車の最新技術
更新日:2022.09.22 / 掲載日:2022.09.15
マツダ CX-60のパワートレインを解説する【石井昌道の自動車テクノロジー最前線】
文●石井昌道 写真●マツダ
いよいよ9月15日から発売されるマツダCX-60。これまでのマツダ車よりも上級モデルとなる新世代ラージ商品群は、エンジン縦置きのFRベースのプラットフォーム、直列6気筒エンジン、トルコンレス8速AT、48Vマイルドハイブリッドシステム、PHEV、後輪駆動ベースAWDなど新技術がてんこ盛りで、まさに社運を賭けたプロジェクトだ。

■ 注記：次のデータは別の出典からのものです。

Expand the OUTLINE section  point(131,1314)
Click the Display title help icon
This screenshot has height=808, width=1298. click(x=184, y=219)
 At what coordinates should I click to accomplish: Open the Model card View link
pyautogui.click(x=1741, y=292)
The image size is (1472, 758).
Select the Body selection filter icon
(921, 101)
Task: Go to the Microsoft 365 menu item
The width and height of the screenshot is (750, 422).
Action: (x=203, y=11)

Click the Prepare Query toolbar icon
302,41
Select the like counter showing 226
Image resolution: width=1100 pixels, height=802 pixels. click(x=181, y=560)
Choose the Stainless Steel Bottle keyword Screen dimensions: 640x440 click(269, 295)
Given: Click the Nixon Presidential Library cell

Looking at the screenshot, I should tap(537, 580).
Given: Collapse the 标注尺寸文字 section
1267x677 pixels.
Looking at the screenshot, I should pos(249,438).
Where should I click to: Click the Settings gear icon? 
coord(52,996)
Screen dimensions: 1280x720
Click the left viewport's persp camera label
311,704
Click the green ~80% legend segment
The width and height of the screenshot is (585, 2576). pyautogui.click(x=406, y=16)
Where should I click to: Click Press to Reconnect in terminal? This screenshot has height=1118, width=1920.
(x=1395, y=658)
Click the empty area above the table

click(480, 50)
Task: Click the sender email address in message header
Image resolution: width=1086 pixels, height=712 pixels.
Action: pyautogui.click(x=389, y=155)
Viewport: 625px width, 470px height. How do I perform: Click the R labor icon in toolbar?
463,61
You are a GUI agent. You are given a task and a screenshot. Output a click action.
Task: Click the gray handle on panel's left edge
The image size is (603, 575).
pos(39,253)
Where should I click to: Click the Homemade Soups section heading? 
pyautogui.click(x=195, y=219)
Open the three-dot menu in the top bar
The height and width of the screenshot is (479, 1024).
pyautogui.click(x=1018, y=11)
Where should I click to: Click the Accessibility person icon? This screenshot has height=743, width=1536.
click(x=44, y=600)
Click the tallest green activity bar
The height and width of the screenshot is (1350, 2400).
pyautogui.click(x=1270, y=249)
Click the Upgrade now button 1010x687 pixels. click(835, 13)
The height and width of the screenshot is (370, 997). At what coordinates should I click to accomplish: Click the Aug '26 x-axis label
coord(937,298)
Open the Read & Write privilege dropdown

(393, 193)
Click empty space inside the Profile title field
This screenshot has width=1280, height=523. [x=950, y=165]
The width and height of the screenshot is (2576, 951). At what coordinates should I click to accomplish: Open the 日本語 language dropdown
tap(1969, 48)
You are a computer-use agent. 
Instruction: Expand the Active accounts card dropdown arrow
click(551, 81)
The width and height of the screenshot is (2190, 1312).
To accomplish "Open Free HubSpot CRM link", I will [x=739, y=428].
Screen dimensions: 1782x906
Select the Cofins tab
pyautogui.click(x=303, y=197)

導入されるのはXD-HYBRID(e-SKYACTIV D)、PHEV(e-SKYACTIV PHEV)、XD(SKYACTIV-D 3.3)、25S(SKYACTIV-G 2.5)の4機種で、9月15日にはまずXD-HYBRIDを発売。市販バージョンに公道で試乗し、様々な驚きや発見があったのだが、とにかく力が入っていると感じたのが燃費性能だった。BEVを始めとする電動化全盛と言われる時代に、新たに大排気量・直列6気筒ディーゼルを投入するからには、半端なものでは許されないとばかりに、徹底的に高効率なパワートレーンを造り上げてきたのだ。
カタログのWLTCモード燃費をみるとXD-HYBRIDは21.1km/L。最大トルクは550Nmと頼もしく、車両重量は1910kg、タイヤサイズが235/50R20であることを考えれば驚異的だ。ちなみにCX-3 XD(6AT、4WD)は最大トルク270Nm、車両重量1340~1370kg、タイヤサイズ215/50R18で19.0~21.2km/L、CX-5 XD(6AT、4WD)は車両重量1710kg、タイヤサイズ225/55R19で16.6km/L。DセグメントのCX-60 ながらCセグメントのみならずBセグメントまで上回るほど。マイルドハイブリッドではないCX-60 XDは1860kgで18.5km/Lなので、エンジン+トランスミッションの実力でみればほぼBセグメント並とみていいだろう。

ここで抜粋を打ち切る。